Die weltpolitische Lage hat sich durch den Angriffskrieg Russlands auf die Ukraine weiter verschlechtert. Einerseits hat sich der als beendet geglaubte kalte Krieg in einen heißen Krieg mitten in Europa gewandelt und leitet eine Zeitenwende der europäisch/atlantisch-russischen Beziehungen ein. Andererseits nimmt auch die Heterogenität der internationalen geopolitischen Blockbildung zu, lehnen doch bei weitem nicht alle Länder den Krieg und die Verurteilung Russlands ab. Demokratisch verfasste Marktwirtschaften à la G7 sind zunehmend unter Druck, autokratische Staaten scheinen auf dem Vormarsch. Traditionelle Ansätze internationalen Austauschs, von denen Deutschland in den letzten Jahrzehnten stark profitiert hat, scheinen zu zerbrechen.

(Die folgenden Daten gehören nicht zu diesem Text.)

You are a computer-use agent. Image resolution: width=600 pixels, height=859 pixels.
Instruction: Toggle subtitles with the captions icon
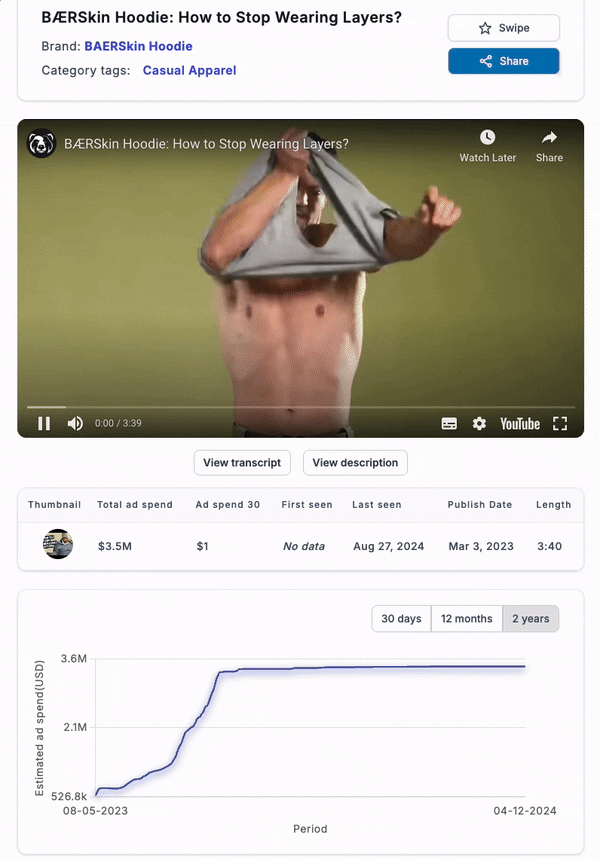pyautogui.click(x=449, y=423)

Es ist unmöglich, insbesondere angesichts des Kriegs in der Ukraine, der aktuellen Situation etwas Positives abzugewinnen. Doch müssen Bemühungen des Klimaschutzes weitergehen. Und hier erscheint die Situation ein Beschleuniger für den Klimaschutz, stärkt sie doch die vorhandenen Alternativen zum fossil-fissilen Energiesystem, die sowohl Kohle/Öl/Gas als auch der Atomkernkraft in allen Punkten überlegen ist (Ökonom*innen sprechen von Pareto-Superiorität): Erneuerbare Energien sind heute sauberer, günstiger und steigern die dezentrale Versorgungssicherheit.
Klimapolitik ist ein besonders komplexes Politikfeld an der Schnittstelle von lokalen, nationalen, europäischen und globalen Maßnahmen. „Die“ Klimapolitik gibt es nicht, vielmehr handelt es sich um ein Mehr-Ebenen System. Im Folgenden werden die Auswirkungen der aktuellen Situation auf jeder der Ebenen diskutiert und somit die These des Beitrags gestützt.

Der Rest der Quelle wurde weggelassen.